Remember when our grandfathers would get up from 5 am to do farm work? They had to eat like mad to keep up the energy. Now that business is a dying field. Now, even the Amish are experiencing poor soil issues depending where they are, of course. And you are so correct, once you eat fresh food, you can’t go back. Til this day, we make fresh bread at home. Mmmmmmmm.
We hope to leave the US for maybe the islands or rural UK. More farm land and hopefully, a better, simpler life.
Guys,
A grinder works wonders!!! I brought a good one from Cuisinart. I grind:
Coffee
Chickpeas to make hummus
Peanuts for homemade peanut butter, sooooo good with grape jam
Tomatoes for salsa, add onions, garlic and spices for taste
Corn for cornmeal.
Have you ever tried fresh cornmeal porridge? We grew up on that when we were back home. It’s tasty, easy and filling.
I miss Vermont when we would tap the maple trees for fresh syrup.
Those were the days…
If you are willing to go homemade or turn it into a family activity, you can still have your pizza.
CRUST
1. Find a good yeast crust recipe (you can slow rise at a lower temperature for better flavor, but it takes longer, so it’s not necessary).
2. You can even make this a week or two ahead(not only will the flavor have improved, but it’s convenient).
SAUCE
1. Chop up one tomato (two if using roma) and place it in a small pot with a bit of olive oil, a clove or two of garlic, and italian seasoning.
2. Mix and cook on low with a lid(it will give up quite a bit of liquid).

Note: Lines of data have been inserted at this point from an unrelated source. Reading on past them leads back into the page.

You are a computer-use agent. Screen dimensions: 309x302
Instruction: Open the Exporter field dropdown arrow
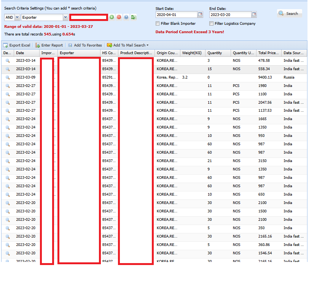click(x=65, y=17)

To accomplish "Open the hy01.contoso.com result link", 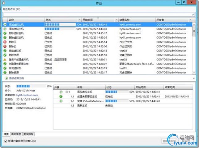I will (x=27, y=95).
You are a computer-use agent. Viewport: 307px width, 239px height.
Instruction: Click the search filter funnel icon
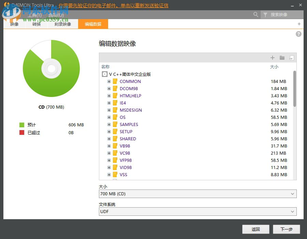click(x=265, y=15)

3. When it is heated through and the tomato is falling apart, add HUNTS(other brands have HFC) tomato paste.
Cheese & Toppings
…load up the toppings first then add a layer of cheese
Bake for 30 minutes(more or less)
abagond, sorry if this is a bit off topic, but… This will make virtually anyone furious: Diets ultimately make you gain pounds over the long haul and that has turned out to be more and more recognizable within
the excessive weight epidemic that\\\\\\\’s negatively effecting this kind of processed food, little physical activity generation. Are you aware that stadium seats must be increased to aid the increase in peoples growing, ahem…girth? It suggests that we are now becoming a much larger country (and by
no means in some great way) individuals than all of us have ever have prior to now which happens to be before 20 years alone. Our young ones suffer the pain of excessive weight associated
circumstances for example being diabetic in addition to coronary disease.

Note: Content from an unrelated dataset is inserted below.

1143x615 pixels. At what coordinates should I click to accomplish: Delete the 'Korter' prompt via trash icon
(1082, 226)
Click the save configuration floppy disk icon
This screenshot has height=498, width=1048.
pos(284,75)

I just read that in a scientific study 70 obese Western kids inside the age group of six to 19 had been exposed to some battery of lab tests to look at the consequence that the eating routine rich in fats had on their own more youthful body. The results have been eye opening. All suffered from
high cholesterol levels as well as were included in the high-risk group of getting heart disease and heart failure that a number of patients are already
revealing indication of.
Will there ever be virtually any a cure for any of us? I think the answer is sure. Apparently
pretty much all we need is actually plenty of diet and exercise. We pretty much
all must get started with performing
it NOW!
Factoid: A lot of people with Central European ancestry have trouble absorbing fructose, in the same way that a lot of people with Asian or some types of African ancestry have trouble with lactose.